--- Try it ---
Please return each of the entries that follow, unchanged in every word.

--- Material for this task ---

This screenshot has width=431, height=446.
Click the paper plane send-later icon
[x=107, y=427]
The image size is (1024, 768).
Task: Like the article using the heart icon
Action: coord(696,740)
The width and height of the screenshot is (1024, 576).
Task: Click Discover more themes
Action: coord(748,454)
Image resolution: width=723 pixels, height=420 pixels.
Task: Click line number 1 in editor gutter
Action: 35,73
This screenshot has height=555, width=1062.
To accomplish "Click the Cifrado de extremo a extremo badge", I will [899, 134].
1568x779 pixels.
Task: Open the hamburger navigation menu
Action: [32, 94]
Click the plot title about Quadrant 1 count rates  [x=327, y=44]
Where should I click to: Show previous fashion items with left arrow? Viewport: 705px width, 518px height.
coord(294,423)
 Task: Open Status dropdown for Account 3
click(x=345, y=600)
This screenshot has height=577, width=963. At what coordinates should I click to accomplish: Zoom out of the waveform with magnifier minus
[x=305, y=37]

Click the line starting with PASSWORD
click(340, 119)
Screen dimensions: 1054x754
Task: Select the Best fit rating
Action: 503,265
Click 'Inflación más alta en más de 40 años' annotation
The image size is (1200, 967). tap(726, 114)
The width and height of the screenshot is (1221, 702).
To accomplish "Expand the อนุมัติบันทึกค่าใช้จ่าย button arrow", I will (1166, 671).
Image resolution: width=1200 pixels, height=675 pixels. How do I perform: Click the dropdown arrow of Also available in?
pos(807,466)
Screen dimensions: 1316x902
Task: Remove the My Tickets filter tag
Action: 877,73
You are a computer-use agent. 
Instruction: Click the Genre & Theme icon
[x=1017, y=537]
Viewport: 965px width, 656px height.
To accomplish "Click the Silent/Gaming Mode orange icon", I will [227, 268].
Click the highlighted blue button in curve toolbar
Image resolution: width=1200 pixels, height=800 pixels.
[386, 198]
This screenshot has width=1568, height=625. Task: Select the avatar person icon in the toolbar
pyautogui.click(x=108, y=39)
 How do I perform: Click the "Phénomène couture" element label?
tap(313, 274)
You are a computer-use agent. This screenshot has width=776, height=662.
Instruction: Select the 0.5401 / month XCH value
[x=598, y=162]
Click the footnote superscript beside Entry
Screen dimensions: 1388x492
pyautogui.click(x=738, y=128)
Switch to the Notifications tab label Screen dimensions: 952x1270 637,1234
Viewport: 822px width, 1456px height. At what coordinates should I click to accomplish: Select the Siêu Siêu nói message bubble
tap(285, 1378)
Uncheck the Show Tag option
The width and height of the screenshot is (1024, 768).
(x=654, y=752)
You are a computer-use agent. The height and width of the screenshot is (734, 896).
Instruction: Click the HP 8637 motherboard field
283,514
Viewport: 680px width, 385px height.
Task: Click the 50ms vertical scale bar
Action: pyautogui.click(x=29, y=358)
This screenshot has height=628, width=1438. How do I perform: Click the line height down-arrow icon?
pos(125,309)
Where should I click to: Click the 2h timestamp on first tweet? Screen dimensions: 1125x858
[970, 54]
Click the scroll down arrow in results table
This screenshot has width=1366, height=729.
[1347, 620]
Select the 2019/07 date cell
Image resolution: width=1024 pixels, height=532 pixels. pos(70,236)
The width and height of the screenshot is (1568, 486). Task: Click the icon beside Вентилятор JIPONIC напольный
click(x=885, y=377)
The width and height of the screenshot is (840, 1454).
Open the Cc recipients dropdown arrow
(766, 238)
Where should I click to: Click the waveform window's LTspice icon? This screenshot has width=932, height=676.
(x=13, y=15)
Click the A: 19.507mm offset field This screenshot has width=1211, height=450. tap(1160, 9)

--- The completed task ---
This screenshot has width=431, height=446.
Click the paper plane send-later icon
[x=107, y=427]
The image size is (1024, 768).
Task: Like the article using the heart icon
Action: coord(696,740)
The width and height of the screenshot is (1024, 576).
Task: Click Discover more themes
Action: coord(748,454)
Image resolution: width=723 pixels, height=420 pixels.
Task: Click line number 1 in editor gutter
Action: 35,73
This screenshot has height=555, width=1062.
To accomplish "Click the Cifrado de extremo a extremo badge", I will [899, 134].
1568x779 pixels.
Task: Open the hamburger navigation menu
Action: [32, 94]
Click the plot title about Quadrant 1 count rates  [x=327, y=44]
Where should I click to: Show previous fashion items with left arrow? Viewport: 705px width, 518px height.
coord(294,423)
 Task: Open Status dropdown for Account 3
click(x=345, y=600)
This screenshot has height=577, width=963. At what coordinates should I click to accomplish: Zoom out of the waveform with magnifier minus
[x=305, y=37]

Click the line starting with PASSWORD
click(340, 119)
Screen dimensions: 1054x754
Task: Select the Best fit rating
Action: 503,265
Click 'Inflación más alta en más de 40 años' annotation
The image size is (1200, 967). tap(726, 114)
The width and height of the screenshot is (1221, 702).
To accomplish "Expand the อนุมัติบันทึกค่าใช้จ่าย button arrow", I will (1166, 671).
Image resolution: width=1200 pixels, height=675 pixels. How do I perform: Click the dropdown arrow of Also available in?
pos(807,466)
Screen dimensions: 1316x902
Task: Remove the My Tickets filter tag
Action: 877,73
You are a computer-use agent. 
Instruction: Click the Genre & Theme icon
[x=1017, y=537]
Viewport: 965px width, 656px height.
To accomplish "Click the Silent/Gaming Mode orange icon", I will [227, 268].
Click the highlighted blue button in curve toolbar
Image resolution: width=1200 pixels, height=800 pixels.
[386, 198]
This screenshot has width=1568, height=625. Task: Select the avatar person icon in the toolbar
pyautogui.click(x=108, y=39)
 How do I perform: Click the "Phénomène couture" element label?
tap(313, 274)
You are a computer-use agent. This screenshot has width=776, height=662.
Instruction: Select the 0.5401 / month XCH value
[x=598, y=162]
Click the footnote superscript beside Entry
Screen dimensions: 1388x492
pyautogui.click(x=738, y=128)
Switch to the Notifications tab label Screen dimensions: 952x1270 637,1234
Viewport: 822px width, 1456px height. At what coordinates should I click to accomplish: Select the Siêu Siêu nói message bubble
tap(285, 1378)
Uncheck the Show Tag option
The width and height of the screenshot is (1024, 768).
(x=654, y=752)
You are a computer-use agent. The height and width of the screenshot is (734, 896).
Instruction: Click the HP 8637 motherboard field
283,514
Viewport: 680px width, 385px height.
Task: Click the 50ms vertical scale bar
Action: pyautogui.click(x=29, y=358)
This screenshot has height=628, width=1438. How do I perform: Click the line height down-arrow icon?
pos(125,309)
Where should I click to: Click the 2h timestamp on first tweet? Screen dimensions: 1125x858
[970, 54]
Click the scroll down arrow in results table
This screenshot has width=1366, height=729.
[1347, 620]
Select the 2019/07 date cell
Image resolution: width=1024 pixels, height=532 pixels. pos(70,236)
The width and height of the screenshot is (1568, 486). Task: Click the icon beside Вентилятор JIPONIC напольный
click(x=885, y=377)
The width and height of the screenshot is (840, 1454).
Open the Cc recipients dropdown arrow
(766, 238)
Where should I click to: Click the waveform window's LTspice icon? This screenshot has width=932, height=676.
(x=13, y=15)
Click the A: 19.507mm offset field This screenshot has width=1211, height=450. tap(1160, 9)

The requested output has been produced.